Mme Sophie Dion m'a interrogé sur les contrôles antidopage de nuit. Je n'oublie pas que, lors de l'examen du projet de loi d'habilitation, elle a rappelé l'enseignement du grand civiliste Jean Carbonnier sur le respect du domicile. Elle trouvera un écho de ses préoccupations dans l'avis du collège de l'AFLD sur le projet d'ordonnance du 23 avril 2015. Il y a eu un arbitrage du secrétaire général du Gouvernement et un examen par la section de l'intérieur du Conseil d'État. Un équilibre a été trouvé par l'ordonnance du 30 septembre 2015 qui vient d'être ratifiée par la loi de modernisation de notre système de santé. Le directeur des contrôles n'entend faire usage de ses pouvoirs qu'au vu d'un dossier suffisamment constitué.

Mme Isabelle Attard a souligné que le sportif visé n'était pas toujours le principal responsable. C'est la philosophie même de la loi du 23 mars 1999. Le sportif est au bout de la chaîne, il est souvent victime plus qu'auteur. D'où la distinction faite par le législateur entre les sanctions : sportives, elles visent le sportif ; pénales, elles concernent ceux qui trafiquent. Cette approche reste vraie dans son principe.

Plusieurs intervenants ont noté un recul du dopage organisé tel qu'on a pu le connaître à une époque, au moins dans les pays dotés d'une organisation nationale antidopage performante.

M. Laurent Degallaix, insistant sur la dimension internationale de la lutte contre le dopage, a souhaité savoir comment l'Agence établit des relations avec ses homologues. Les échanges sont facilités par l'article L. 232-20-1 du code du sport, qui nous permet d'asseoir des procédures sur des renseignements émanant d'autres agences. Il existe aussi un organisme transnational, l'INADO (Institute of National Anti-Doping Organisations), qui regroupe les agences nationales antidopage et essaie de coordonner leurs actions. Cet institut a demandé à être représenté au sein du conseil de fondation de l'Agence mondiale antidopage, mais sans succès à ce jour.

Au sujet du contrôle des salles de sport, nous avons vu se succéder, au cours de l'année 2015, deux textes quelque peu contradictoires. L'un est l'ordonnance du 30 septembre 2015, qui transpose le code mondial antidopage et étend la notion de sportif au sens du code, à la personne qui participe à une manifestation faisant l'objet d'une déclaration auprès de l'autorité préfectorale, quand n'était auparavant concerné que celle qui s'entraînait ou participait à une manifestation organisée par une fédération agréée ou délégataire de service public. Bien alertés, nos conseillers interrégionaux antidopage ont engagé des contrôles sur une manifestation non fédérale. Résultat : dix cas positifs et dix refus de contrôle. C'est à la fois très prometteur, si je puis dire, et inquiétant. Cela prouve la nécessité du système. J'ai eu connaissance de l'autre texte parce que, suivant l'actualité au Journal officiel, j'ai vu apparaître une ordonnance du 17 décembre 2015 de simplification administrative qui abroge le régime déclaratif – et me prive par là même d'un moyen d'action qui s'annonçait très prometteur. J'ai écrit au directeur des sports et alerté les autorités compétentes. On m'a assuré que le projet de loi de ratification de l'ordonnance du 17 décembre 2015 comporterait une disposition nous permettant d'exercer un contrôle sur ce type de manifestation.

▸ **Données**:
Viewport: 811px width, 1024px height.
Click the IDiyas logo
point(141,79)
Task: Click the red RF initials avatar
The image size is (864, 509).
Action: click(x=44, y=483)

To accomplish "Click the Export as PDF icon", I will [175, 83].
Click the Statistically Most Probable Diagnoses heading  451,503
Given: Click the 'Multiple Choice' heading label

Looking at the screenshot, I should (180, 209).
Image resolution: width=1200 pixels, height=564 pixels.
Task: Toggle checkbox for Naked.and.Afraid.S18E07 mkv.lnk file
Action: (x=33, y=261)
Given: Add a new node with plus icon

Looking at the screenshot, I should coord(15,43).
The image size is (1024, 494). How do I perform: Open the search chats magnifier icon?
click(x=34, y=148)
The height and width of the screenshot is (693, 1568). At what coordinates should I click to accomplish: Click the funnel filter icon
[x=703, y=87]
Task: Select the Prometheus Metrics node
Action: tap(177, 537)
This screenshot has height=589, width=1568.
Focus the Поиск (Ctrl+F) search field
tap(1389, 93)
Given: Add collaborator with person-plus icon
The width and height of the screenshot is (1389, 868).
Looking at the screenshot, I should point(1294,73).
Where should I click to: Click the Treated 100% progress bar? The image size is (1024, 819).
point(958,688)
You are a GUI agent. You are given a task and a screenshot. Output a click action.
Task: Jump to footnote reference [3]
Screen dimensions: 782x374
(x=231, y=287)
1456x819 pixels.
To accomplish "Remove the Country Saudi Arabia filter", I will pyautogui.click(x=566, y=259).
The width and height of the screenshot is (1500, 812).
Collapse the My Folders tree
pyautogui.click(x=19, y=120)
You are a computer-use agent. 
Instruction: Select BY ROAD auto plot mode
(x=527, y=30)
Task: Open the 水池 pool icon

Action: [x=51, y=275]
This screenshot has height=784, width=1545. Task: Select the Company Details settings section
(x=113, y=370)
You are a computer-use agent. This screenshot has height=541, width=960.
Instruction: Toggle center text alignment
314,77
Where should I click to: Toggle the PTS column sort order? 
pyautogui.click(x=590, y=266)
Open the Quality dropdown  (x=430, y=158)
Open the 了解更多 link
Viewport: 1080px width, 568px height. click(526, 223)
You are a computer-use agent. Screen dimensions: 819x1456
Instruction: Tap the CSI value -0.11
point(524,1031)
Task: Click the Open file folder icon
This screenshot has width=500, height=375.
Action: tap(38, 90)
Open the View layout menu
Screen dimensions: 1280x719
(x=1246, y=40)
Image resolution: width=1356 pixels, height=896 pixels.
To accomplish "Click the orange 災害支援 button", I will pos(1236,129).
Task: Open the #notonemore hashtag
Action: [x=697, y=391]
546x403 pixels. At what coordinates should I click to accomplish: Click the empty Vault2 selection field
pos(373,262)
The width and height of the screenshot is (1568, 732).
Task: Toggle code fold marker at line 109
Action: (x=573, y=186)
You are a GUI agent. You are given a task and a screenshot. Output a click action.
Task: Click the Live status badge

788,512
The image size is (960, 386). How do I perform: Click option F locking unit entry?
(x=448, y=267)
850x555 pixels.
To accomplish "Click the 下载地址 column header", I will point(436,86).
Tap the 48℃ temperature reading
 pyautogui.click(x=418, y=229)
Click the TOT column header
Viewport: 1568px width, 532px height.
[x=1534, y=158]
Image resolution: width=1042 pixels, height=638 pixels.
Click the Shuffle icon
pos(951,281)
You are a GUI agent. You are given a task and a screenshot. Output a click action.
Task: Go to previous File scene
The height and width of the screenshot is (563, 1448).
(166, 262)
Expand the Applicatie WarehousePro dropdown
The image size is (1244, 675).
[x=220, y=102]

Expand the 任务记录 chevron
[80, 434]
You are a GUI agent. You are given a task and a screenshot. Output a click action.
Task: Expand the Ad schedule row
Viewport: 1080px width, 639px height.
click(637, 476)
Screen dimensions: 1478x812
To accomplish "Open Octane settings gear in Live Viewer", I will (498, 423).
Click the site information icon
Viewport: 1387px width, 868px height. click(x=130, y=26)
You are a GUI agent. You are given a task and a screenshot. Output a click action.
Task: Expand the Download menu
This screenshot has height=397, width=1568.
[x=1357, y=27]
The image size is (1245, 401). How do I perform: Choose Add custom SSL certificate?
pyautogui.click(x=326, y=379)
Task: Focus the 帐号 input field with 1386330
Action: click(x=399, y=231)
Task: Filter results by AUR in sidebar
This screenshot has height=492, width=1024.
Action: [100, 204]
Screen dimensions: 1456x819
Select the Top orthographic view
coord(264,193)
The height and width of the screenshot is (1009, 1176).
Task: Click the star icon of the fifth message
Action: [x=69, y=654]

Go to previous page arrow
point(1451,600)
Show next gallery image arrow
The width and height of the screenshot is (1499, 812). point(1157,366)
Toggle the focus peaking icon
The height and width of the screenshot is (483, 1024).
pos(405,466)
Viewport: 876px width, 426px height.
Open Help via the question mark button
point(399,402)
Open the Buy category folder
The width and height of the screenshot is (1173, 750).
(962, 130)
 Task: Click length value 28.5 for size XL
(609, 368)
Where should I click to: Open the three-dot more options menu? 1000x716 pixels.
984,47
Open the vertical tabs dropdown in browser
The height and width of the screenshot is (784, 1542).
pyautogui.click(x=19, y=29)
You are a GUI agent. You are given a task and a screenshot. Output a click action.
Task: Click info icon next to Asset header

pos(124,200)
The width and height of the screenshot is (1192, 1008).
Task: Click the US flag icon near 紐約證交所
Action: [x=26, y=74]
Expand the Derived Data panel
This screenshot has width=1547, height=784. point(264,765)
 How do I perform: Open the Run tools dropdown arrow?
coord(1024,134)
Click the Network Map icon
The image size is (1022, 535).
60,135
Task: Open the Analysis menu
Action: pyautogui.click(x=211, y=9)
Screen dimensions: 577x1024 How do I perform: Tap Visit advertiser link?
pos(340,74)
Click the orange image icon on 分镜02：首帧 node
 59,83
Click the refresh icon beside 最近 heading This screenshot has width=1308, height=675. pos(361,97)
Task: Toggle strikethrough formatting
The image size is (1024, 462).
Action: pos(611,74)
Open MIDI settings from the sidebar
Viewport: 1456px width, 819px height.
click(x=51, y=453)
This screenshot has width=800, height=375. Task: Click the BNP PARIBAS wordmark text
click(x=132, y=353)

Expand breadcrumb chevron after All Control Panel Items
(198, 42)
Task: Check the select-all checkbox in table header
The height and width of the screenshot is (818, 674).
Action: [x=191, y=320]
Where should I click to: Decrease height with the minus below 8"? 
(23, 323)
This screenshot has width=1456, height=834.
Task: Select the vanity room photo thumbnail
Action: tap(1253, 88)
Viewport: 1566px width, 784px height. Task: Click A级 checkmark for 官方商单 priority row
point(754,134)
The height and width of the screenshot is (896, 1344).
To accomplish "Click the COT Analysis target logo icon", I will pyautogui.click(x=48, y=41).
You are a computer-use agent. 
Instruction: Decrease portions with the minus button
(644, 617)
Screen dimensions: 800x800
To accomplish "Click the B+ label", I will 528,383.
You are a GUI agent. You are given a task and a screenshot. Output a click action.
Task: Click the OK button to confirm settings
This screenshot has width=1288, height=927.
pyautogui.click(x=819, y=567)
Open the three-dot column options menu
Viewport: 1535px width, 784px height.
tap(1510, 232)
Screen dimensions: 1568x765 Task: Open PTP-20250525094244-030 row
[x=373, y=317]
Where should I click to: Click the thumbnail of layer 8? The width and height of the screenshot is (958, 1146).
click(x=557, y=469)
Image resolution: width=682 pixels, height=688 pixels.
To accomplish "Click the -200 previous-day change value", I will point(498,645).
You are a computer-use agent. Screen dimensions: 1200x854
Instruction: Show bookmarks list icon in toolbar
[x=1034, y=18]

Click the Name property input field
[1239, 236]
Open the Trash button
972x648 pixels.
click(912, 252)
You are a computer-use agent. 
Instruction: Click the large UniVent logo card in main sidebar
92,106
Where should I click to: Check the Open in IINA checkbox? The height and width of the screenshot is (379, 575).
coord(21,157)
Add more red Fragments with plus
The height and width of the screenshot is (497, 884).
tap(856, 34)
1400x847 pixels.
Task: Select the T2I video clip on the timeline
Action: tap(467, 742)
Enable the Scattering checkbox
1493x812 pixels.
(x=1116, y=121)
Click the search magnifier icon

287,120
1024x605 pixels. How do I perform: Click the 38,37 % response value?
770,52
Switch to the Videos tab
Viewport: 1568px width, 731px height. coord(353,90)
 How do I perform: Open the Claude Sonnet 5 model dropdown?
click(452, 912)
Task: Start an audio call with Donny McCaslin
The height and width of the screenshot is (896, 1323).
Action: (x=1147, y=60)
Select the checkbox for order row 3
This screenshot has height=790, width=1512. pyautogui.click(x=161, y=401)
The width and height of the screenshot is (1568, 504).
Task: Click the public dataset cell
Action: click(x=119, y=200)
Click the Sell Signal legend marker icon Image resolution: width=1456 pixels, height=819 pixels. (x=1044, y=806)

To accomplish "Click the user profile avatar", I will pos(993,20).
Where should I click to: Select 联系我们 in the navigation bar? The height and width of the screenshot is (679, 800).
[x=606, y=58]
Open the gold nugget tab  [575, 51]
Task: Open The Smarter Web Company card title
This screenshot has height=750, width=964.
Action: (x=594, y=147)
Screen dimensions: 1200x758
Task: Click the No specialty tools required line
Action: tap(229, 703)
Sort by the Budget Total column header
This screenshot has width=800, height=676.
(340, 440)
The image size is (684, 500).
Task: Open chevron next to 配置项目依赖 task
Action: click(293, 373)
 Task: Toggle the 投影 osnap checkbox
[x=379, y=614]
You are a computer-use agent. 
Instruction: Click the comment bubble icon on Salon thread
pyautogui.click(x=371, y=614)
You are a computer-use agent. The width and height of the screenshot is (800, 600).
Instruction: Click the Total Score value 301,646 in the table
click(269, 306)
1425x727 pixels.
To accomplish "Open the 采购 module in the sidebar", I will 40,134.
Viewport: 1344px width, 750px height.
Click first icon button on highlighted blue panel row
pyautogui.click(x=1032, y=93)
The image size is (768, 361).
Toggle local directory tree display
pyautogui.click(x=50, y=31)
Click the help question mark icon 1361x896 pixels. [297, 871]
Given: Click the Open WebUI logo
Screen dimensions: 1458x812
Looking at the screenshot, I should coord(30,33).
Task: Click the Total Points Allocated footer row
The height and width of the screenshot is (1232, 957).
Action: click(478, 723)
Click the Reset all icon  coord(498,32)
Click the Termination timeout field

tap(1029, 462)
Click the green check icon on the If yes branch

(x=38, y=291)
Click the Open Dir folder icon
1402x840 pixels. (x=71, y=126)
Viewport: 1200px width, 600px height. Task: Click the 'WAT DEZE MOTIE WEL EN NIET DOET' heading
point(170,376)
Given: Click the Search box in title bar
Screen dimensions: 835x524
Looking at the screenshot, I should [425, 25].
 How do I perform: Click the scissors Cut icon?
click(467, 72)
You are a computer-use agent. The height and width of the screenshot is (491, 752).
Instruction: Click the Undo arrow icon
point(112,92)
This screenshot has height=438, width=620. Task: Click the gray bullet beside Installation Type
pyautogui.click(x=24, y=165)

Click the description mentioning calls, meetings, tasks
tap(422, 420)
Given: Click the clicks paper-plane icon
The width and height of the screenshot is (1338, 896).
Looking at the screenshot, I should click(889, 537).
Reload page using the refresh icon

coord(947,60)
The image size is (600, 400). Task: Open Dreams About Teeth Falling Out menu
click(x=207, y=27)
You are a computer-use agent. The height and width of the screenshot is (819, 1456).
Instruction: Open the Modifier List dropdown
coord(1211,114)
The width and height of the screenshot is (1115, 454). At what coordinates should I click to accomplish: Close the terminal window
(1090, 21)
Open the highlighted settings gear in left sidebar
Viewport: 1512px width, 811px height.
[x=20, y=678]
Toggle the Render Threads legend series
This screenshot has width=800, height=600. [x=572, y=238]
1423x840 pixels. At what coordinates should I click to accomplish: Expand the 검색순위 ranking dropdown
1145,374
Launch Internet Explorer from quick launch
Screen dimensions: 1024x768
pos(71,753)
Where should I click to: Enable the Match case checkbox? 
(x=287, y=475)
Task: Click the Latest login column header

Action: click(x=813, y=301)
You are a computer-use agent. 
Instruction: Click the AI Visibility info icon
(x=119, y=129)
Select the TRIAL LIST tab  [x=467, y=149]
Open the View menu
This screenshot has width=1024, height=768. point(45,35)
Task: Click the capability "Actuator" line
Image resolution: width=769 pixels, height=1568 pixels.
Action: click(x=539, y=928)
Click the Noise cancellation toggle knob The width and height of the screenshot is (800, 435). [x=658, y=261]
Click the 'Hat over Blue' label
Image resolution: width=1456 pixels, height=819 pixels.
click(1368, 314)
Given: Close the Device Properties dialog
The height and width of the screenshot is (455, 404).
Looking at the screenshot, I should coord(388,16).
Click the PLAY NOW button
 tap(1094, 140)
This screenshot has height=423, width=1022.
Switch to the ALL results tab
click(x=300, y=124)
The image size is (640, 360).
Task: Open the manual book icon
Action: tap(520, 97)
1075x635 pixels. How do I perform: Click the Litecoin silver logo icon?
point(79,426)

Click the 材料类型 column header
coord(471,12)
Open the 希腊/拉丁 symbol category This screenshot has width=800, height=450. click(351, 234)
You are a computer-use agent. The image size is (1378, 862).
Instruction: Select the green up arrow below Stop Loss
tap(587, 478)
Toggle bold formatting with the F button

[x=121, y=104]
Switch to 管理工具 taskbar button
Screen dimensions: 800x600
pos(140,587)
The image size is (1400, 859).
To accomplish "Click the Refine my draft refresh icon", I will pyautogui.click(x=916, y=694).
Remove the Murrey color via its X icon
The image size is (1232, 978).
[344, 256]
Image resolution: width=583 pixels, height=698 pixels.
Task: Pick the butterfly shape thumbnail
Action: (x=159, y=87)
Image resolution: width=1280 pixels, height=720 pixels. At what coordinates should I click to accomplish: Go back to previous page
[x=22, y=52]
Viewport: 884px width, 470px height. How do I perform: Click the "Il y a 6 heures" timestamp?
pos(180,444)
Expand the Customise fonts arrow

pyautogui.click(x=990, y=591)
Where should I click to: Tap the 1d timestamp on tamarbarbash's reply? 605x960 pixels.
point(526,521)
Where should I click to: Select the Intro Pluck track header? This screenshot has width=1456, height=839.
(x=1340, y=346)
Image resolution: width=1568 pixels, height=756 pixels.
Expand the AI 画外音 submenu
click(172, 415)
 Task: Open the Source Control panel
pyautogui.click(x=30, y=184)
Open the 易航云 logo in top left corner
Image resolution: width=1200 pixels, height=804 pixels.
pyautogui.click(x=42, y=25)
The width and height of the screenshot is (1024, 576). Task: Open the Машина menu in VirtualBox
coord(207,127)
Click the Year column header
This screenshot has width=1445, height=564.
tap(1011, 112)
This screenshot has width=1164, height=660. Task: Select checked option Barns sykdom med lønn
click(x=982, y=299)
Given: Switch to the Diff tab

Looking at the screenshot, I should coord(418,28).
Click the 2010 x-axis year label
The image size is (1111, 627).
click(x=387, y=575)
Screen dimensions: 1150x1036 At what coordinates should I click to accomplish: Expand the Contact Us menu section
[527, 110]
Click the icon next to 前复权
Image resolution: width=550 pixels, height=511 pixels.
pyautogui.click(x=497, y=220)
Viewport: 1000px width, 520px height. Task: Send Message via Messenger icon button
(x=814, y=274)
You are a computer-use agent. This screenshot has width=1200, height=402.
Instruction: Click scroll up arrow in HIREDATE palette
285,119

▸ **Consignes**: Pouvez-vous reproduire à l'identique le passage du texte source compris entre « M. Laurent Degallaix, insistant » et « succès à ce jour. », ces deux bornes incluses ? Les données n'ont aucun rôle à jouer ici.

▸ **Résultat**:
M. Laurent Degallaix, insistant sur la dimension internationale de la lutte contre le dopage, a souhaité savoir comment l'Agence établit des relations avec ses homologues. Les échanges sont facilités par l'article L. 232-20-1 du code du sport, qui nous permet d'asseoir des procédures sur des renseignements émanant d'autres agences. Il existe aussi un organisme transnational, l'INADO (Institute of National Anti-Doping Organisations), qui regroupe les agences nationales antidopage et essaie de coordonner leurs actions. Cet institut a demandé à être représenté au sein du conseil de fondation de l'Agence mondiale antidopage, mais sans succès à ce jour.